Venir dans la Nièvre, c'est forcément évoquer le souvenir de François Mitterrand, de Pierre Bérégovoy et de retenir les leçons qu'ils nous ont laissées :
Leçon de volonté pour François Mitterrand. De la volonté pour forcer la porte de l'alternance, de la volonté pour tenir bon dans l'opposition comme au pouvoir, de la volonté pour conquérir non pas simplement le pouvoir, mais aussi la durée, sans laquelle les victoires ne sont que des fêtes sans lendemain.
Leçon de vérité pour Pierre Bérégovoy. De la vérité pour dire aux Français la réalité de l'économie, de la volonté pour les convaincre -et ce ne fut pas facile- de la nécessité de l'euro. De la vérité aussi pour savoir ce qu'est être socialiste lorsqu'on vient d'un milieu populaire.
Aujourd'hui, forts des leçons qu'ils nous ont laissées, nous affrontons de nouveaux défis : une mondialisation qui déstructure les instruments de l'action publique, une pression libérale au sein même de l'Europe et une droite française qui assume crânement le démantèlement des fondements même du pacte social.
Il nous revient donc d'inventer de nouvelles solutions, de redonner une perspective, de fournir un projet audacieux et crédible aux Français Bref, de lever l'espérance d'un changement authentique et crédible en 2007.

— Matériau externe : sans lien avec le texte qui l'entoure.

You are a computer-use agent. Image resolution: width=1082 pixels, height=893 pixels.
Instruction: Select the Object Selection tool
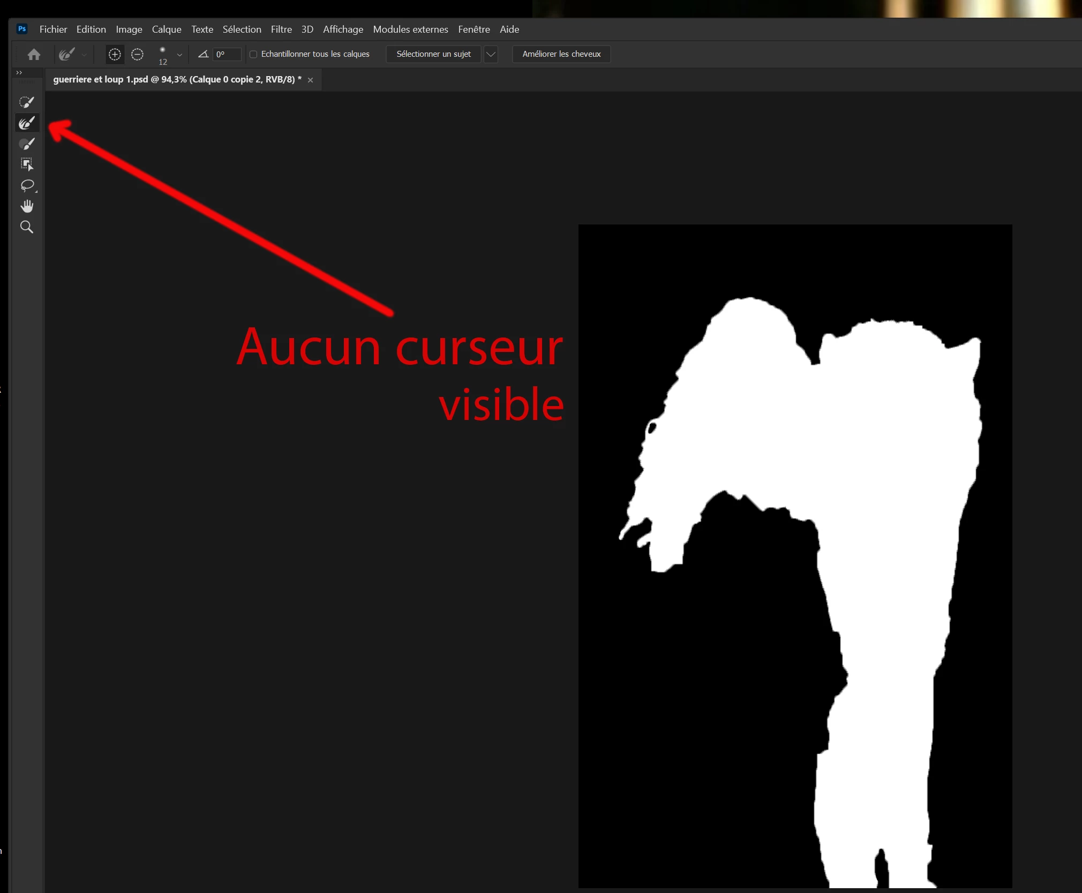pyautogui.click(x=26, y=164)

Nous sommes tous conscients de nos responsabilités. Nous avons eu des débats sur le Traité constitutionnel. Nous avons su le dépasser. Il nous a séparé. Les Français ont tranché et nous devons nous rassembler. Car à mes yeux, ici, il n'y a pas des socialistes du " oui " à côté des socialistes du " non ". Il n'y a que des socialistes. En l'occurrence des parlementaires socialistes qui entendent exprimer, en cette rentrée, la colère -elle est forte- et les impatiences -elles sont nombreuses- de nos concitoyens. Et les sujets ne manquent pas : emploi, pouvoir d'achat, logement, services publics
Face à une droite qui démolit, qui détruit, qui déstructure, qui défait, la gauche est doublement interpellée. Elle doit faire pleinement son travail d'opposition et démontrer qu'elle porte, dès à présent, un projet alternatif.
Faire notre travail d'opposition commence par un devoir d'information des Français sur l'état de leur pays, car ils doivent connaître la situation que la droite va laisser, alors même qu'il reste encore 18 mois avant qu'elle ne cède, je l'espère, le pouvoir. La droite gouverne depuis 1100 jours et son bilan est accablant ; rarement autant d'échecs, autant d'impasses et autant de traites tirées sur l'avenir se sont accumulés en si peu de temps. La droite en porte seule la responsabilité.
Elle a mis la croissance à plat (à peine 1 % cette année, inférieure de moitié à ce que l'on pouvait espérer dans le projet de loi de finances pour 2005 et de celle constatée durant la période du gouvernement Jospin, en moyenne 3 %) ;
Elle a installé un chômage structurel, malgré les manipulations statistiques ;
Elle a laissé la précarité en flèche (70 % des embauches se font en CDD).
Elle a mis l'investissement à l'arrêt, bloqué la consommation, le pouvoir d'achat est en recul ;
Elle a mis le commerce extérieur en croix : sans doute, à la fin de l'année, hélas, le déficit du commerce extérieur aura atteint un niveau historique (20 milliards d'euros). Il a fallu l'obstination de F. Mitterrand et des Premiers ministres successifs P. Mauroy, L. Fabius pour, avec P. Bérégovoy, en finir avec ce qu'était la plaie française : le défaut de compétitivité et un déficit du commerce extérieur qui atteignait à l'époque 60 milliards de francs -et l'on considérait que c'était insupportable.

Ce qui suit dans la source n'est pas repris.